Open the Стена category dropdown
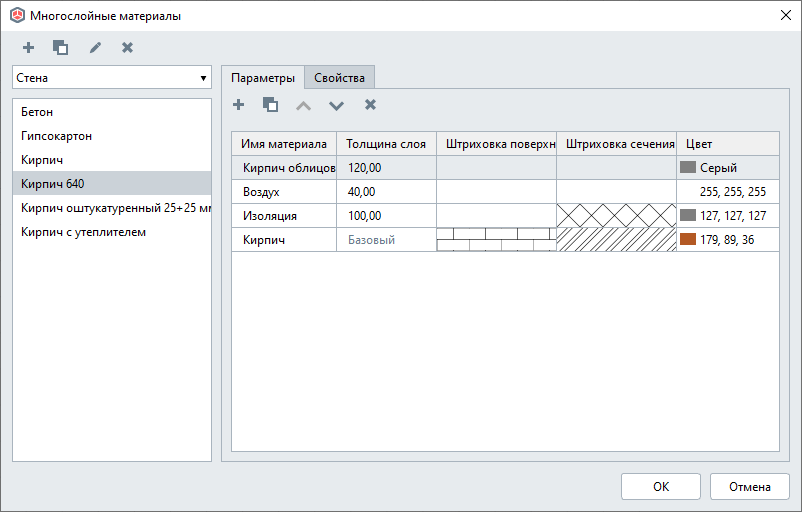click(x=111, y=77)
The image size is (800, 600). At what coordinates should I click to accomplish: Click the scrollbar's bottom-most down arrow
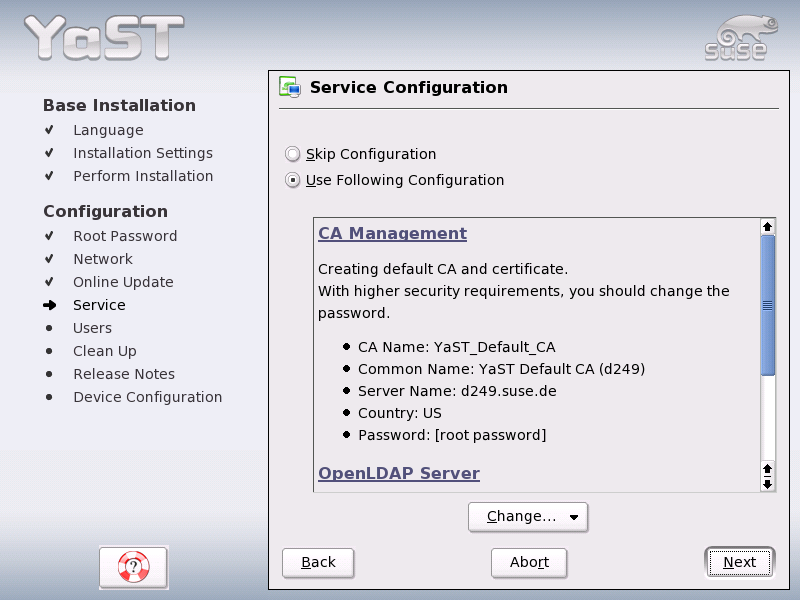point(768,484)
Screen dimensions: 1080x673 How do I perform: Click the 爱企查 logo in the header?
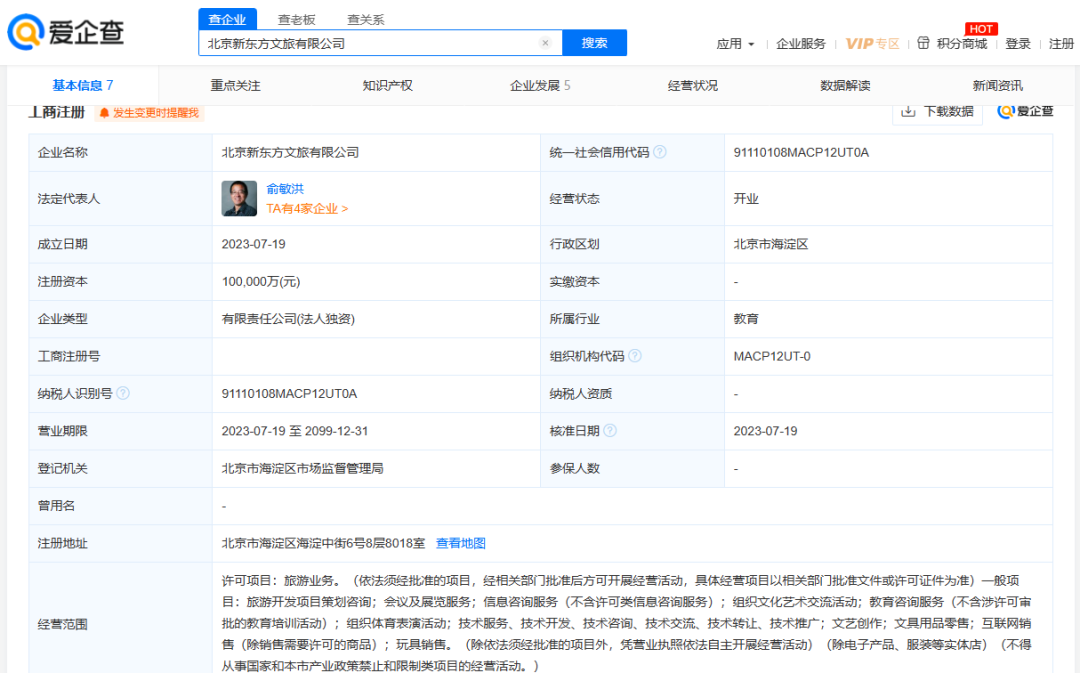(x=66, y=32)
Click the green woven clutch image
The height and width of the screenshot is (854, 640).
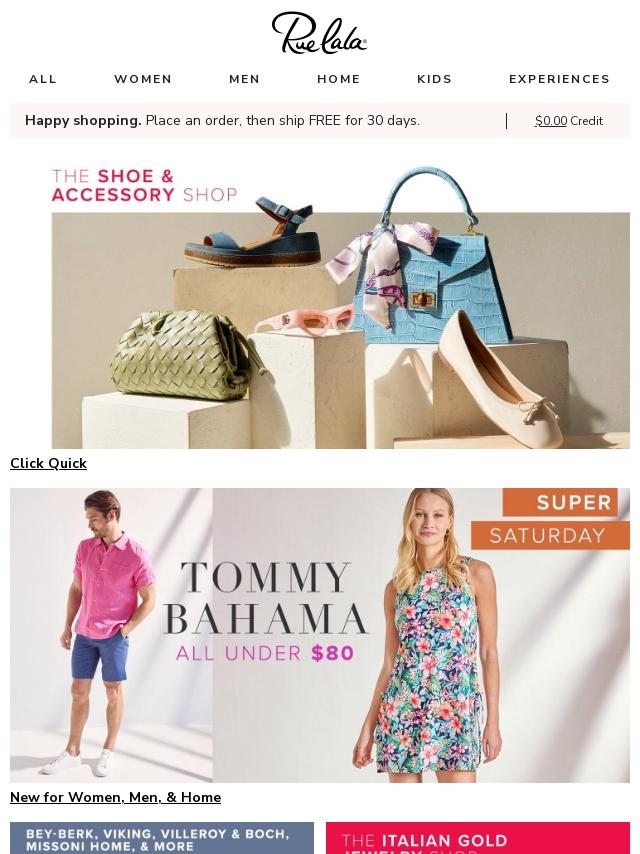[182, 355]
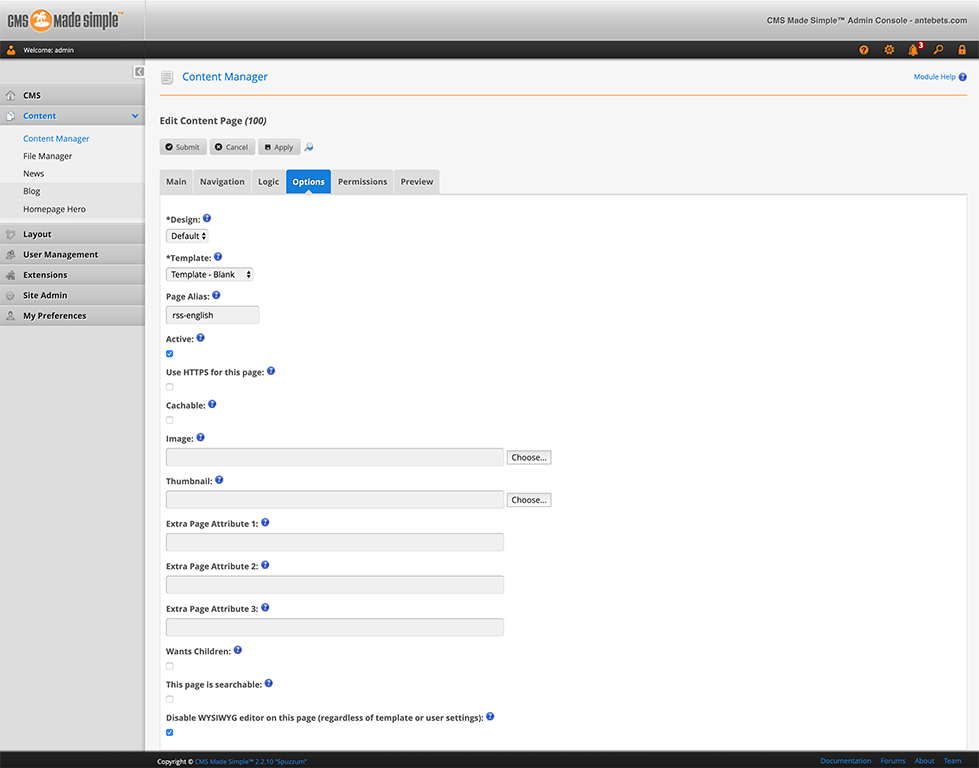Open the notifications bell icon
This screenshot has width=979, height=768.
912,50
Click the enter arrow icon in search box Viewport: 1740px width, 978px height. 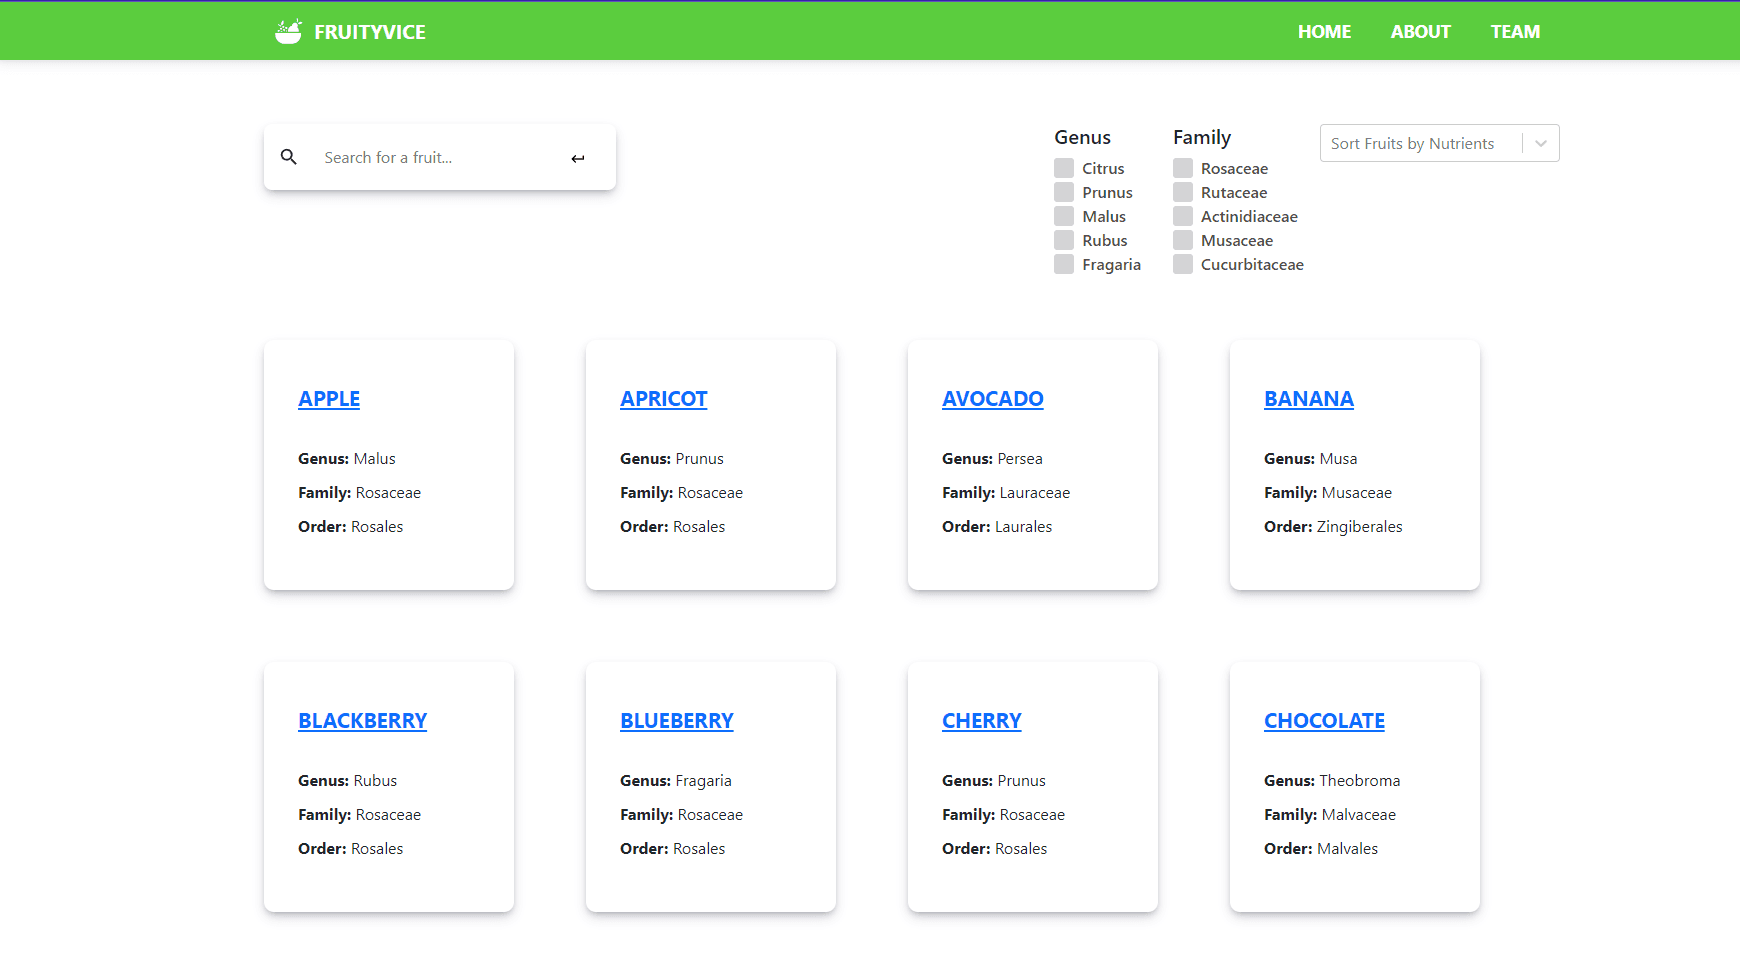pos(578,158)
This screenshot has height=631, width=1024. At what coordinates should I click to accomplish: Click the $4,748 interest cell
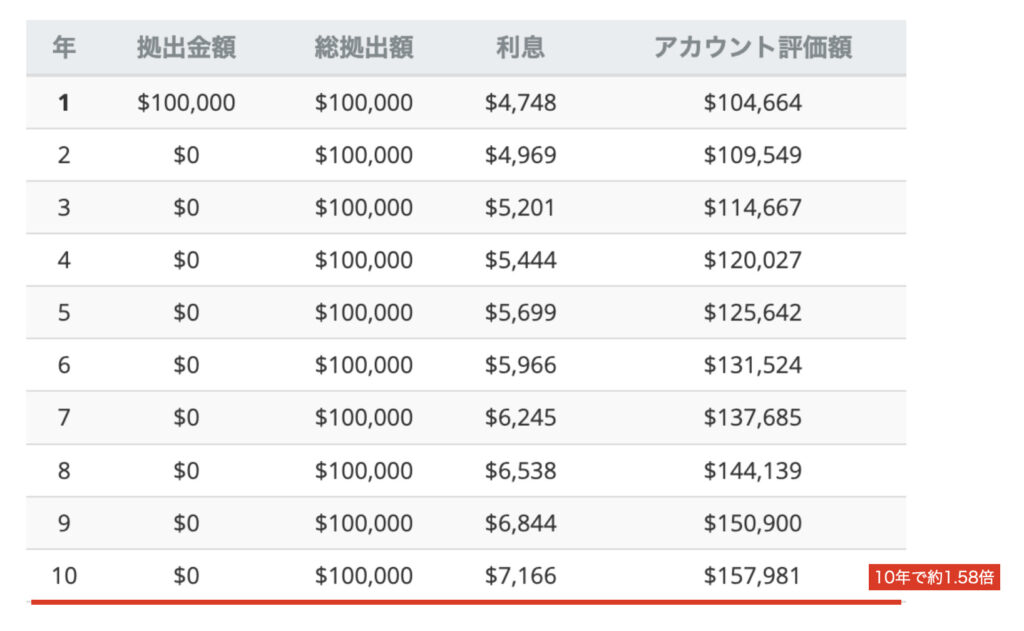tap(520, 103)
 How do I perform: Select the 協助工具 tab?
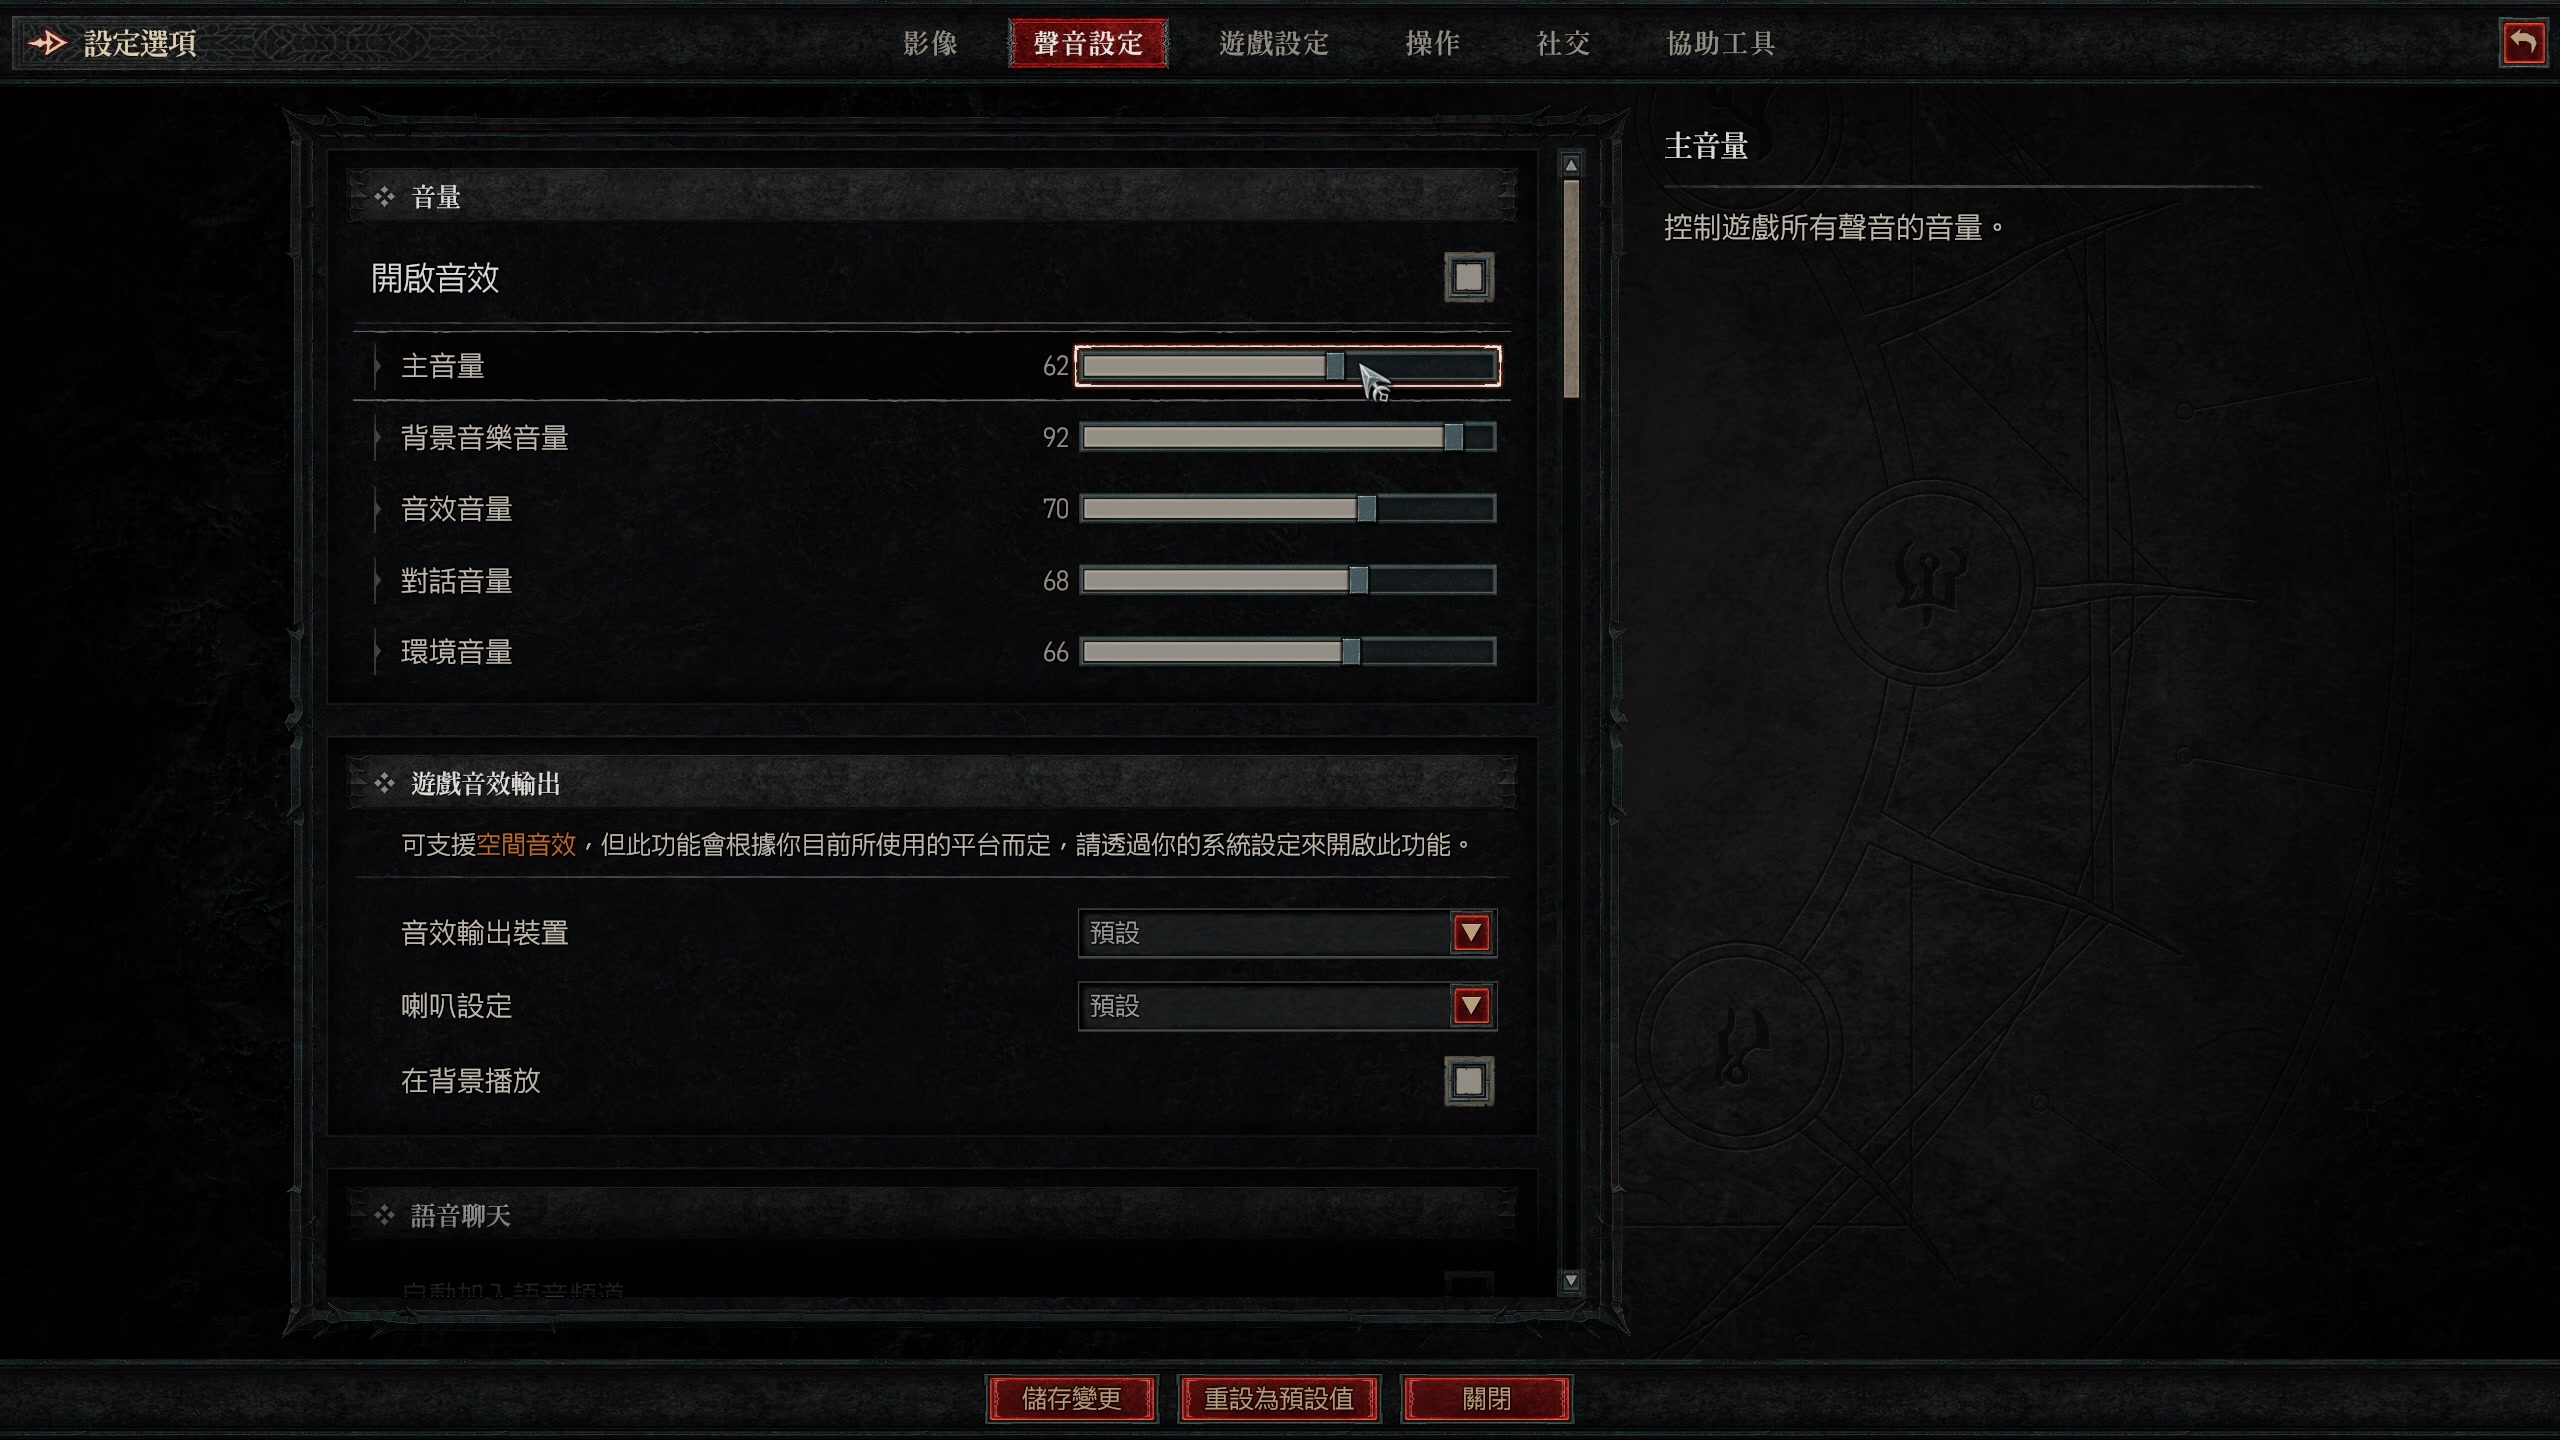pyautogui.click(x=1720, y=43)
------------------------------------------------
**Required action**
Reproduce exactly the lines from the beginning of the material down to the line containing "Click the green woven clutch image", both ends included, but not the pictures or anything after.

**Result of this exercise**
Open the Стена category dropdown
click(x=111, y=77)
The image size is (800, 600). At what coordinates should I click to accomplish: Click the scrollbar's bottom-most down arrow
point(768,484)
Screen dimensions: 1080x673 How do I perform: Click the 爱企查 logo in the header?
(x=66, y=32)
Click the green woven clutch image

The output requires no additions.